MDBs have developed innovative approaches to overcome these hurdles. One of the most promising is the first-loss reduction scheme introduced by the World Bank-affiliated International Finance Corporation (IFC), through which the IFC underwrites the first 10% of any investment losses on projects in developing countries.
Reducing the risk in this way makes the projects more bankable, and has encouraged major financial institutions to invest.
In November 2021, a global insurer partnered with the IFC to launch the MCPP One Planet programme, a cross-sector portfolio of emerging-market loans aligned with the Paris Agreement and backed with IFC first-loss protection.
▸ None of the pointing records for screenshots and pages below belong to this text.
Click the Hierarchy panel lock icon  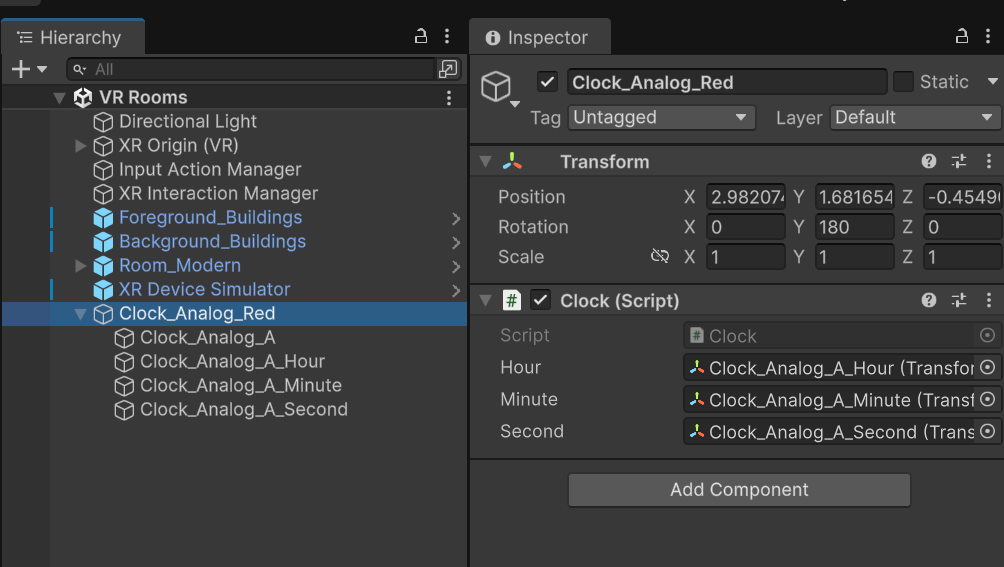pos(421,37)
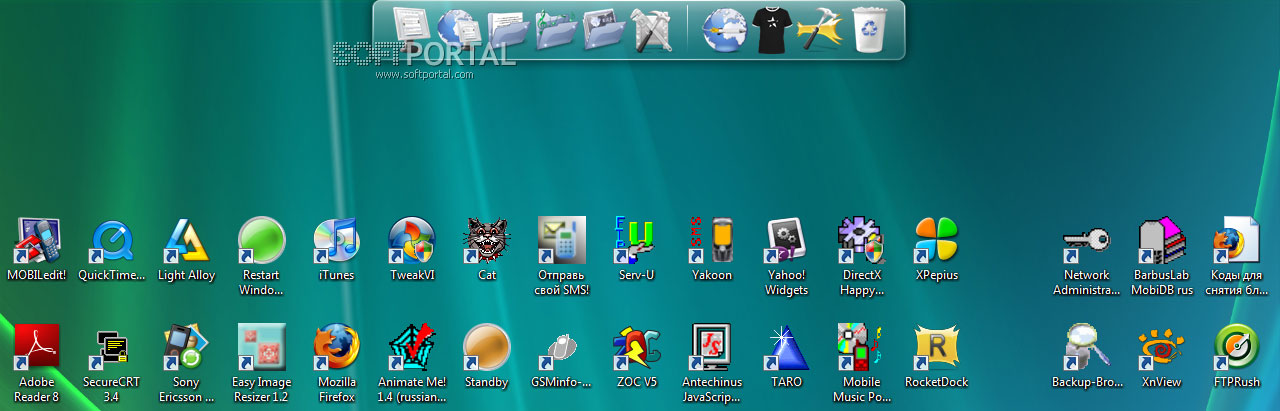Click the black T-shirt dock icon

(772, 30)

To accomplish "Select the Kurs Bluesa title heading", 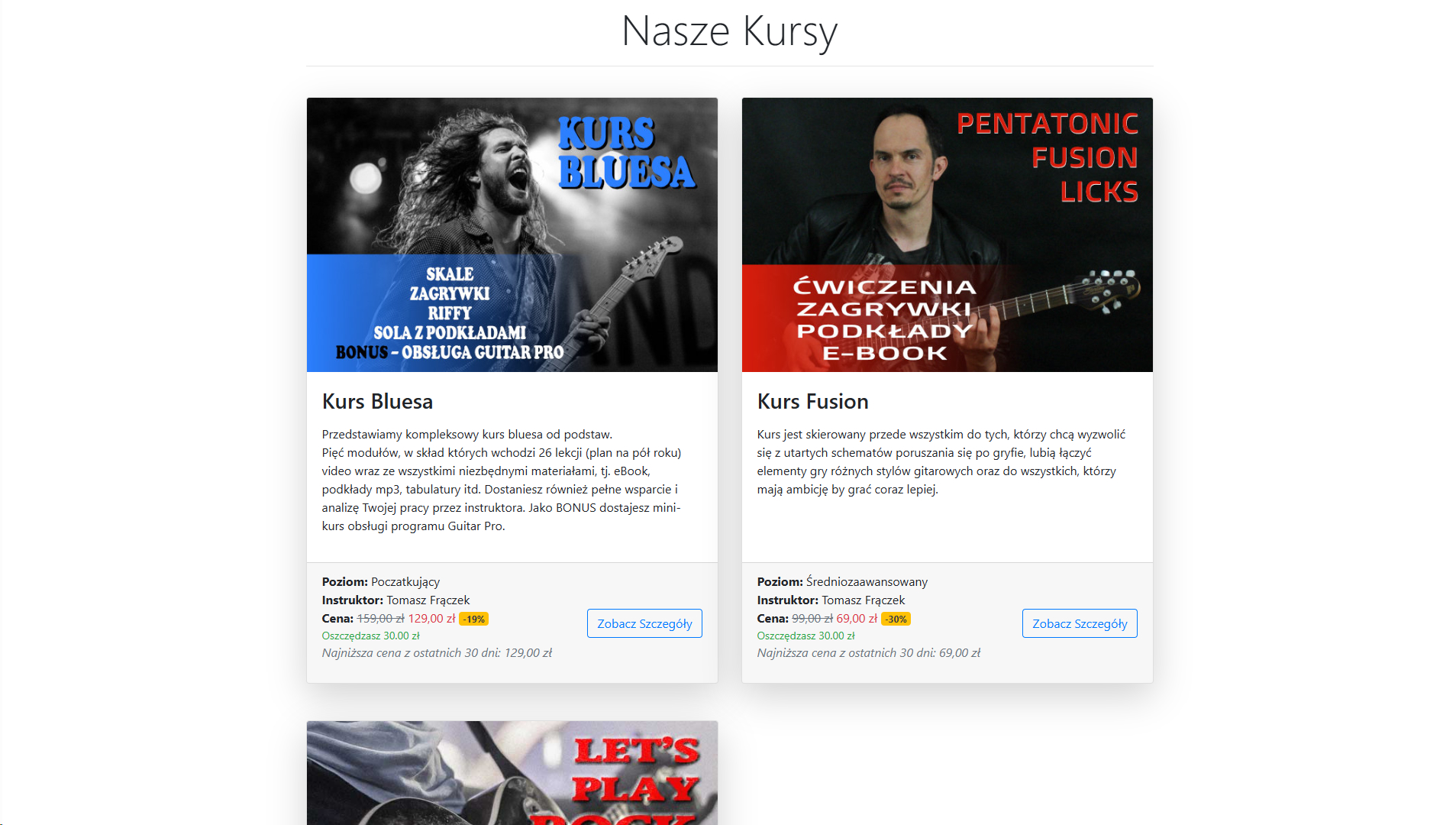I will click(377, 401).
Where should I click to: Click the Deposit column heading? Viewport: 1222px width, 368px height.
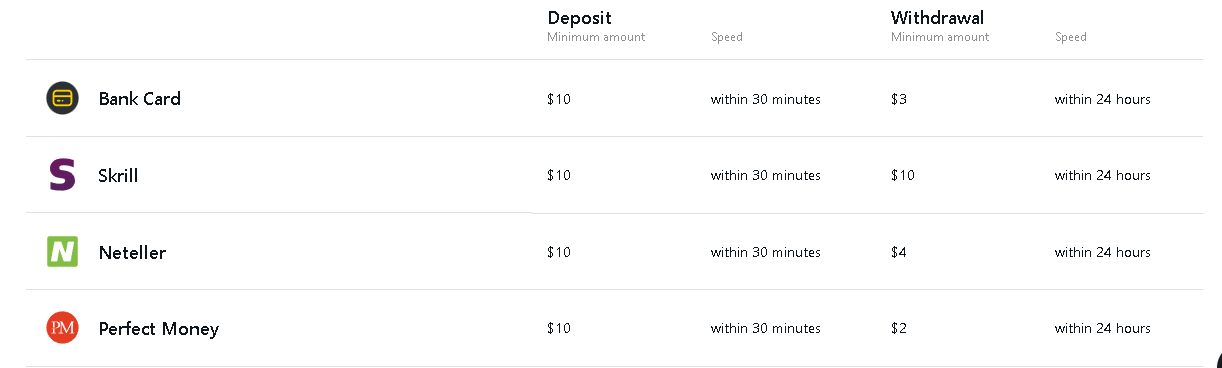pos(579,17)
The IFC has since set up similar schemes with other financial institutions.
MDBs take over running of coal-fired power plants
A programme initiated by the Asian Development Bank (ADB) aims to accelerate decarbonisation in Southeast Asia while recognising the realities of the energy transition in the region.
It is supporting an Energy Transition Mechanism (ETM) that will allow public and private investors to finance ETM funds while the ADB takes over the running of coal-fired plants (many of which are in their first decade of operation) with a view to phasing them out within 15 years rather than the usual 40- to 50-year lifespan.
By doing so, it is helping developing countries accelerate their energy transitions without putting short-term power supplies at risk.
Proceeds generated from the retired assets will go towards cleaner investments such as renewable energy plants, clean-energy grids and storage facilities. The ADB is currently running pilot schemes of the project in Indonesia, the Philippines and Vietnam.
Looking ahead, the co-financing models and innovative investment platforms developed by the MDBs provide a mechanism to decarbonise developing economies. The question now is whether they can be scaled at sufficient speed to help deliver Net Zero.